Rewrite the lines below, changing each "screenshot" to "screen capture" and leaving everything else as it is. Omit the pictures from your answer.

[Entries on finding words and elements]

──────

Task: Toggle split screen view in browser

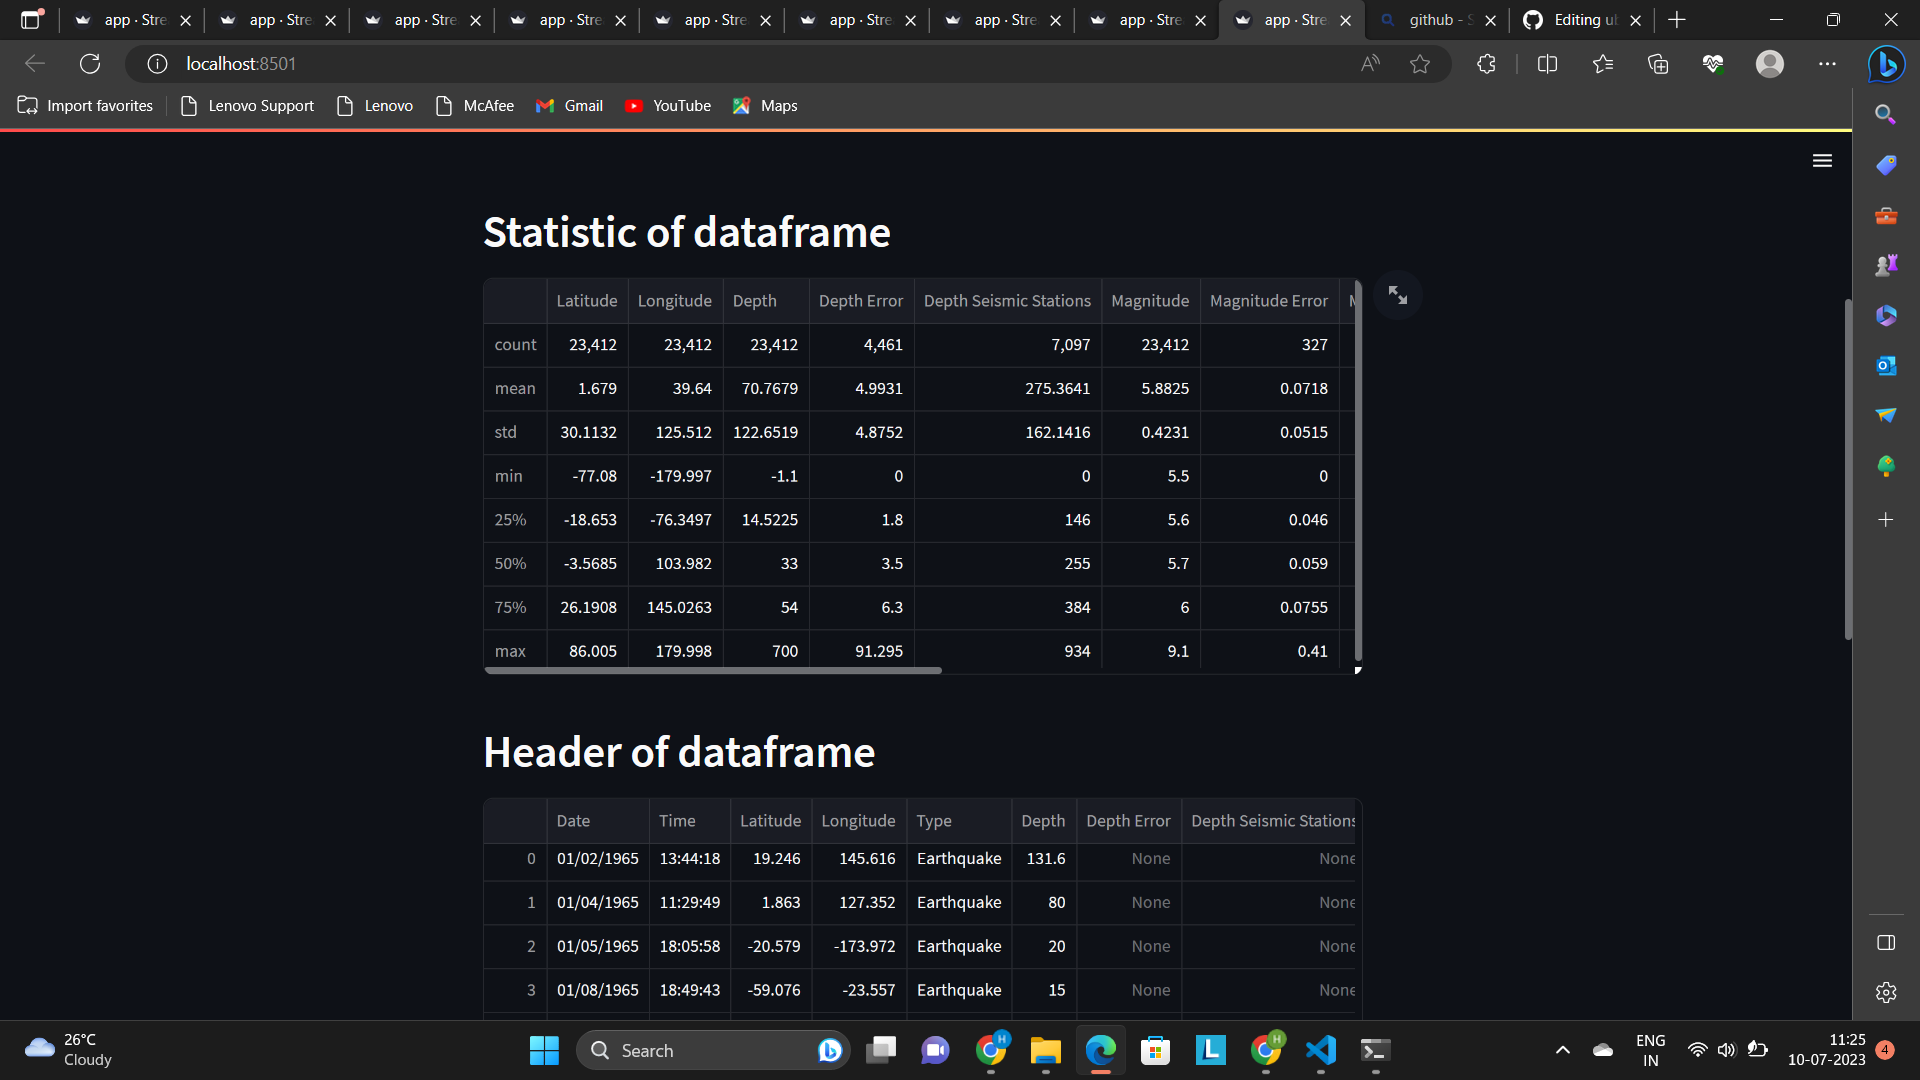Action: [x=1547, y=64]
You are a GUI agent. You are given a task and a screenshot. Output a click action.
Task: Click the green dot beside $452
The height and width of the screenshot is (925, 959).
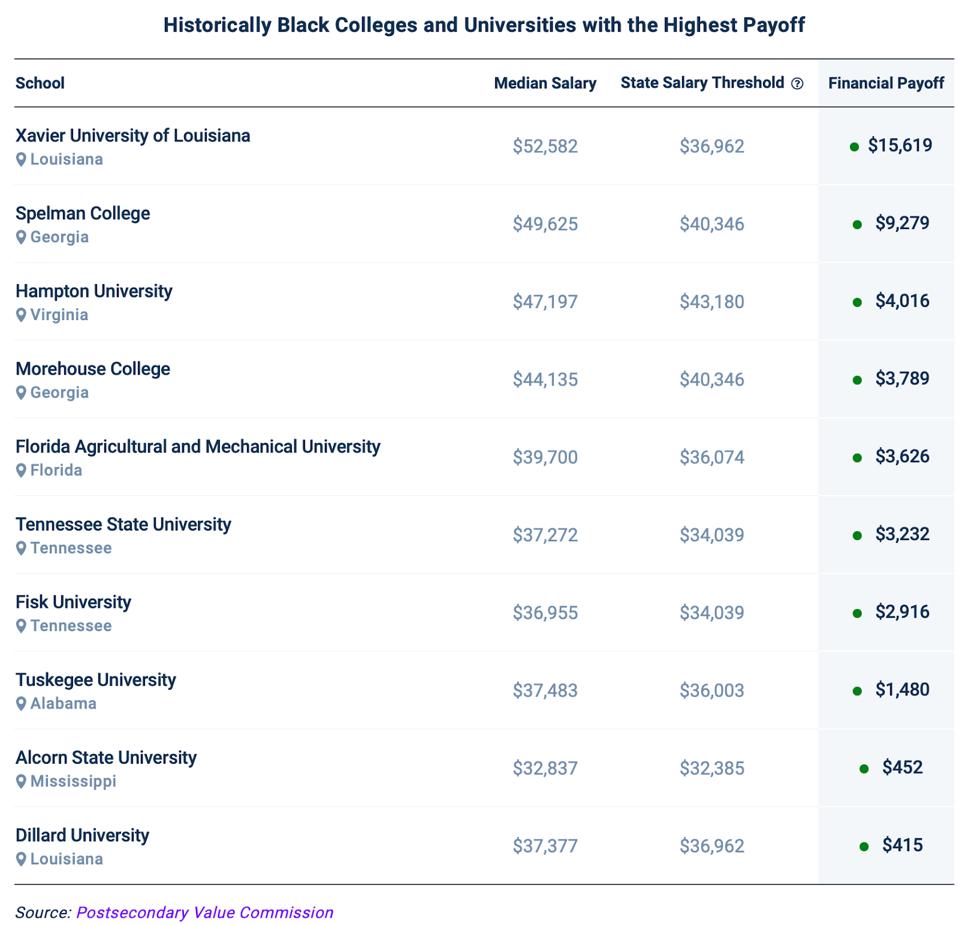pyautogui.click(x=864, y=769)
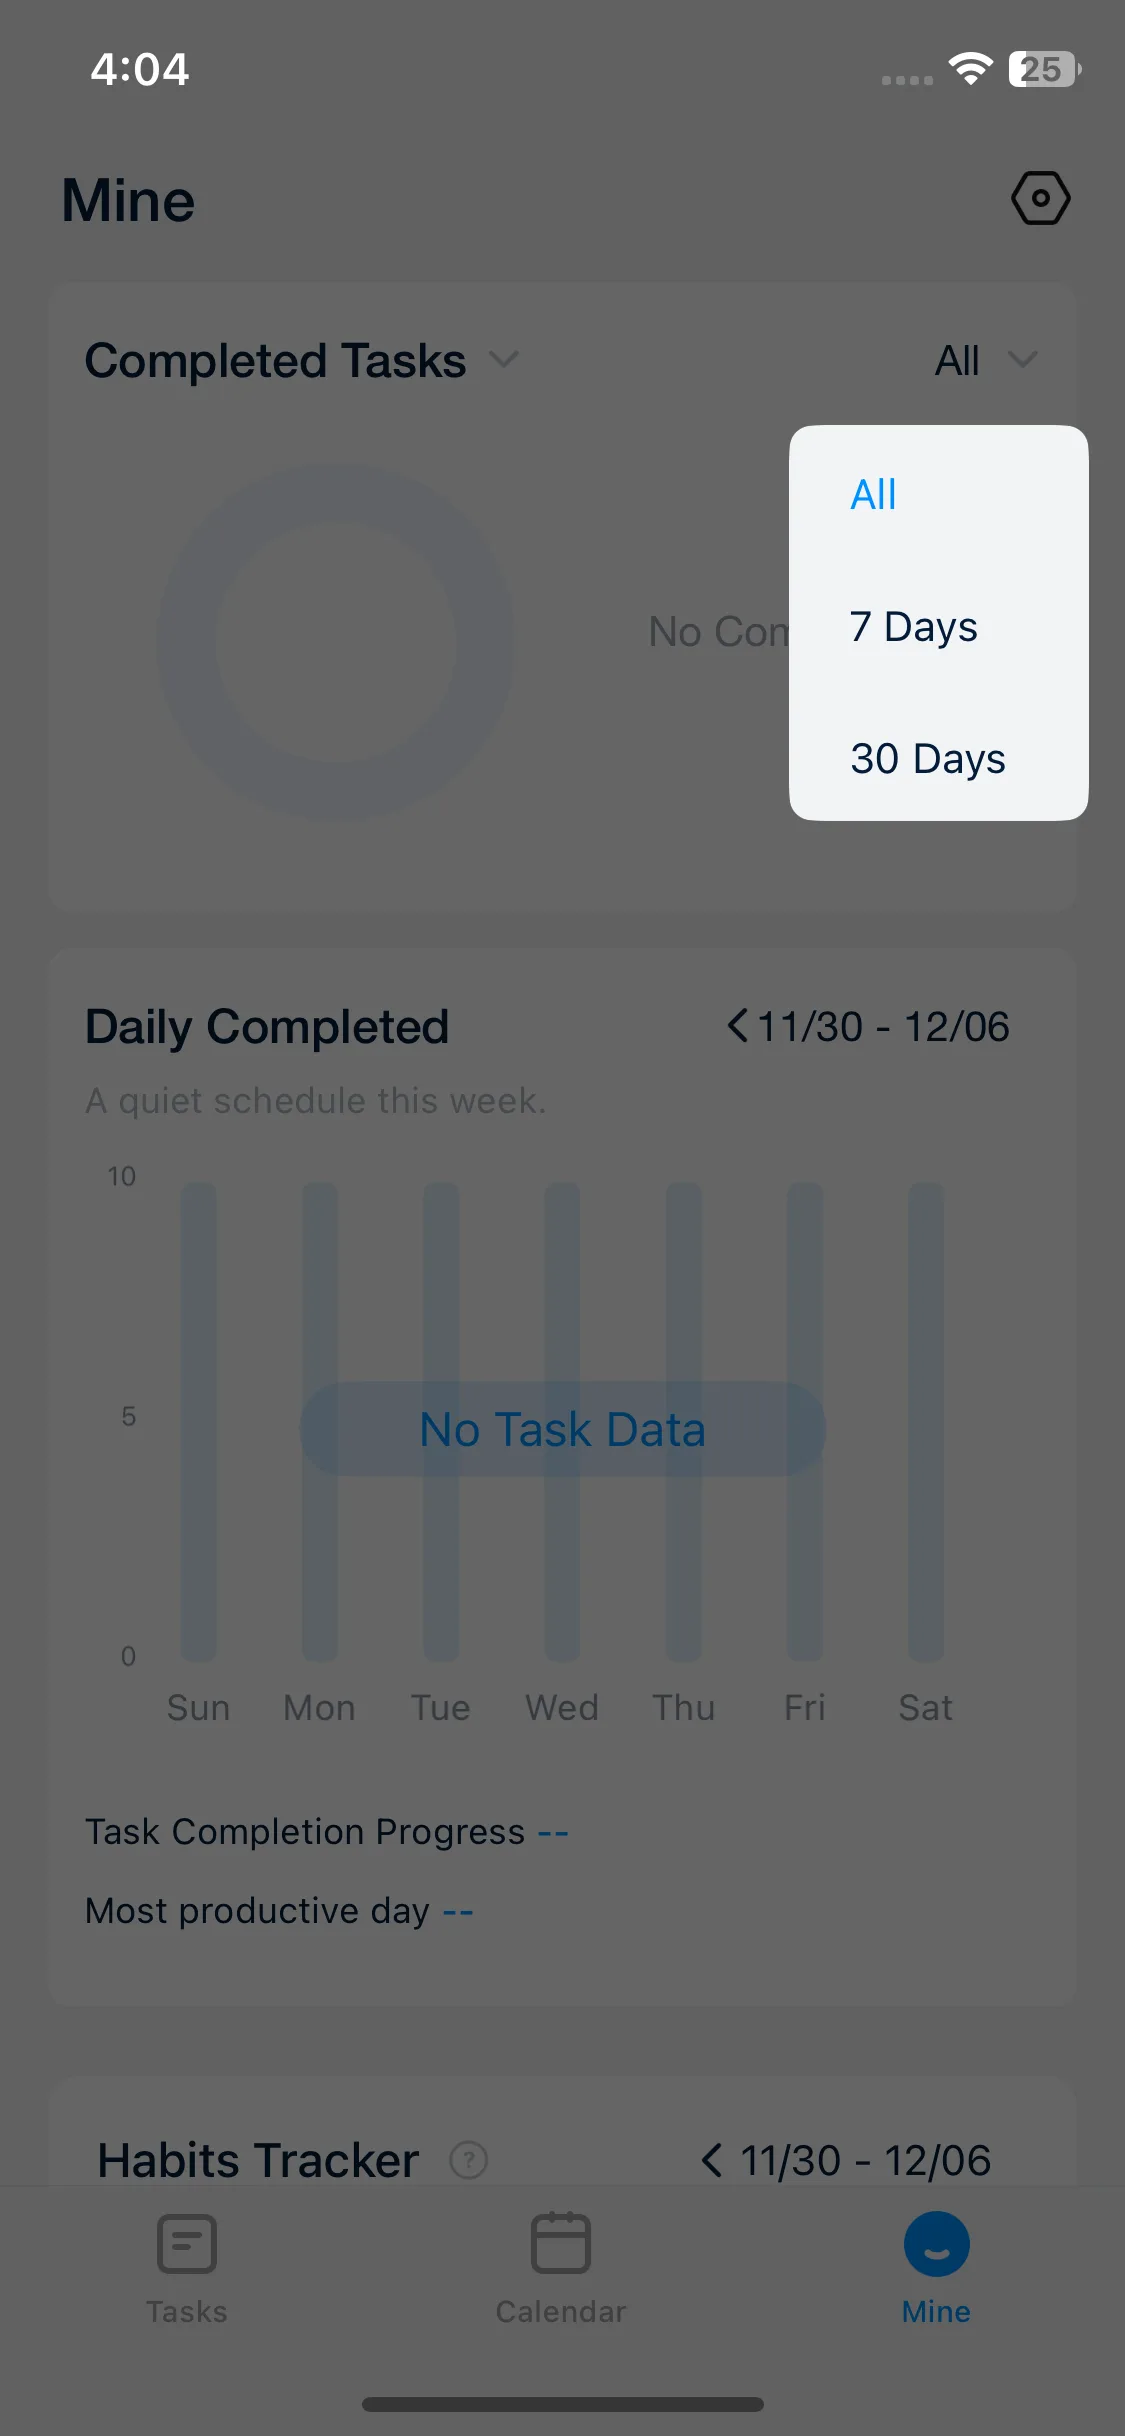Image resolution: width=1125 pixels, height=2436 pixels.
Task: Tap the Mine smiley face icon
Action: (x=936, y=2243)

──────

| Exercise solution |
Task: Toggle split screen view in browser

Action: [x=1547, y=64]
You are a GUI agent. You are given a task and a screen capture. Output a click action.
Task: Click the green dot beside $452
The height and width of the screen capture is (925, 959).
pyautogui.click(x=864, y=769)
Image resolution: width=1125 pixels, height=2436 pixels.
Task: Tap the Mine smiley face icon
Action: (x=936, y=2243)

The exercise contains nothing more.